Stored items:
= = = = = = =

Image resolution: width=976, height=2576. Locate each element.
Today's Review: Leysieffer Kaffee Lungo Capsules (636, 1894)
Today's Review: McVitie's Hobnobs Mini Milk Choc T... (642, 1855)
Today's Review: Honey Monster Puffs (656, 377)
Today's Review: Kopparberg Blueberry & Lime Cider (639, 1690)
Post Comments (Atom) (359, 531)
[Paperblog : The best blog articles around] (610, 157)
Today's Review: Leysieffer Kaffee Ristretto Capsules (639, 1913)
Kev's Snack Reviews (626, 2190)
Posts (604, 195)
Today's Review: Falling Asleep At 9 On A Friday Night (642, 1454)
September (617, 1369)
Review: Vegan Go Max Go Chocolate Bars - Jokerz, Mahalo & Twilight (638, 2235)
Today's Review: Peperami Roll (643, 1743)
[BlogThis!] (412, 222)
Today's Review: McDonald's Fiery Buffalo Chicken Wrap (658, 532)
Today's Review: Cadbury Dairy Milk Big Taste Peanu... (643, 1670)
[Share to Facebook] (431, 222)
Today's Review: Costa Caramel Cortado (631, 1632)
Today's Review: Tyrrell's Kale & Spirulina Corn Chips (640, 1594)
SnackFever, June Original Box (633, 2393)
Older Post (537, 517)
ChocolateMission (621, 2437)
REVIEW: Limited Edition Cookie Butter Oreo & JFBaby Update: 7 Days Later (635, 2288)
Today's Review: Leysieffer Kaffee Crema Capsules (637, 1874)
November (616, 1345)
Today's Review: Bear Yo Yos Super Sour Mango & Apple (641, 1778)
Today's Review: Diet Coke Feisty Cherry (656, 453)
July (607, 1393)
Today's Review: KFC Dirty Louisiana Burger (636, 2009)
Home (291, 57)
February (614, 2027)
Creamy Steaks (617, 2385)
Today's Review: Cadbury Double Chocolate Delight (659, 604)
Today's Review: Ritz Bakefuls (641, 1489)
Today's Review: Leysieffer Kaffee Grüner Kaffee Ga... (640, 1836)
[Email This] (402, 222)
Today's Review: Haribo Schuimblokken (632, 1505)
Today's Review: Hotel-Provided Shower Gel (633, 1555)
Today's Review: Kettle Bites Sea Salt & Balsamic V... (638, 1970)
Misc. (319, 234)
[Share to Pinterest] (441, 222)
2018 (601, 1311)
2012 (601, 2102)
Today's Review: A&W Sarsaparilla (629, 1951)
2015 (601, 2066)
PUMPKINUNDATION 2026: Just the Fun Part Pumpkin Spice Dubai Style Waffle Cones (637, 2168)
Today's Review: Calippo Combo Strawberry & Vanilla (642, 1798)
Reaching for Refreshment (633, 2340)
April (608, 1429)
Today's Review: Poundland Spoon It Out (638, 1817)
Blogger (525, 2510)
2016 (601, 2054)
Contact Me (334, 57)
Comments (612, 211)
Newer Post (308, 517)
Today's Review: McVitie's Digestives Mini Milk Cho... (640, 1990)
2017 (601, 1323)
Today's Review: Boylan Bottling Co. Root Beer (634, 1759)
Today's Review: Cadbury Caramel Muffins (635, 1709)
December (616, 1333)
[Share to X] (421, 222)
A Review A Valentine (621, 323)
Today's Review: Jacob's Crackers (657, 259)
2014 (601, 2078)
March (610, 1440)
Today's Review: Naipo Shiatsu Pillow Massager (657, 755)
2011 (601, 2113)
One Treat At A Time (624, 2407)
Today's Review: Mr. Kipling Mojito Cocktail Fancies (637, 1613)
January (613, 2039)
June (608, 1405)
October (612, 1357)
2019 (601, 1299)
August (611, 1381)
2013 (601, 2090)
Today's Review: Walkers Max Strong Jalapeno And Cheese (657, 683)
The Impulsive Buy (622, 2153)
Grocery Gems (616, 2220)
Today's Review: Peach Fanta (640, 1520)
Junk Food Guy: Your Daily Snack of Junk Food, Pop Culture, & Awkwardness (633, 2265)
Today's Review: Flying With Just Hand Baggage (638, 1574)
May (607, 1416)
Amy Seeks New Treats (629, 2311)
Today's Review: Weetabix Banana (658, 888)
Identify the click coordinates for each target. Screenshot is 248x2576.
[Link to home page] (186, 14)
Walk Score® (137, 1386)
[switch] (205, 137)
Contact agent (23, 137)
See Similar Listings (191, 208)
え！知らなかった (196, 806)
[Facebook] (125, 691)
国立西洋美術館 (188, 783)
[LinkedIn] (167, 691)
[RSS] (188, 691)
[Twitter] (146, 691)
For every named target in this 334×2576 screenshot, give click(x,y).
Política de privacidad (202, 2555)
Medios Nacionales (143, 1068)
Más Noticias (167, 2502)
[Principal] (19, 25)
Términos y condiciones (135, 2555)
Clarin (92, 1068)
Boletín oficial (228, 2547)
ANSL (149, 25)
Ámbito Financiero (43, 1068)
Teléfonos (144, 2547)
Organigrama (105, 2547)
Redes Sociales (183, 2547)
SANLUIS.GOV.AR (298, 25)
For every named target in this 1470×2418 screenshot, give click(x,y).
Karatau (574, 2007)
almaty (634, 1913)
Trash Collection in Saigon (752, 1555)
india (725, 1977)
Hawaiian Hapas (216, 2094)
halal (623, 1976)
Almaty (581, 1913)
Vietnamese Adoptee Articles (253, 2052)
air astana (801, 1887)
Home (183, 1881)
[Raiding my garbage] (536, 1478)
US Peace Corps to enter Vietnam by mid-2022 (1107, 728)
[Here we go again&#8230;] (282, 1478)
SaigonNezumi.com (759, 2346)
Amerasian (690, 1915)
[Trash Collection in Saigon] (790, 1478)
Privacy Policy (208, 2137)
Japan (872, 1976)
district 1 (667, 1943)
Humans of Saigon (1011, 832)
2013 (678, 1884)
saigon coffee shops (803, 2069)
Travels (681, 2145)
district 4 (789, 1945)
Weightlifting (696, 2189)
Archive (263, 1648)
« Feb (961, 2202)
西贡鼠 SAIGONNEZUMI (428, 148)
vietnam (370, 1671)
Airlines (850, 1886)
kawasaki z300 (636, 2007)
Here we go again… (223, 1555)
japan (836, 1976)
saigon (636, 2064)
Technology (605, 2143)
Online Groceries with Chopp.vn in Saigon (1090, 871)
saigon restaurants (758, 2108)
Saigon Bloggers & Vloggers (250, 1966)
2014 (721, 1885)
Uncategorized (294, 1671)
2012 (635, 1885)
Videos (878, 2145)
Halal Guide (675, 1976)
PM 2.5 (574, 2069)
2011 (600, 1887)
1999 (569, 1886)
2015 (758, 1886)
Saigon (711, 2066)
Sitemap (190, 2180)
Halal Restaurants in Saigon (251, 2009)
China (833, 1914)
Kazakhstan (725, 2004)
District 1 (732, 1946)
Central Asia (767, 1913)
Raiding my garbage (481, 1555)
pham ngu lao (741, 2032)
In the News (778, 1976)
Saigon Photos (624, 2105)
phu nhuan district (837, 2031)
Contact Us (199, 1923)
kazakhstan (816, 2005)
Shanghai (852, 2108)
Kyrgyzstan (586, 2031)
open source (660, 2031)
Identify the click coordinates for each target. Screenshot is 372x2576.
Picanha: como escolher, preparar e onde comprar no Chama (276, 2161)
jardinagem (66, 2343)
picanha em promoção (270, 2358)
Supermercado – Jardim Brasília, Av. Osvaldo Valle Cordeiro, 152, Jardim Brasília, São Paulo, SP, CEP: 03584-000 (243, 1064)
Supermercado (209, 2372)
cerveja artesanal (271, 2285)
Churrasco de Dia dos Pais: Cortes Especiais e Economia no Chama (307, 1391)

= = = = = = =

Exercise instructions: Across the entries, state how many lines contain "Just", giving the number only.

Worked solution: 2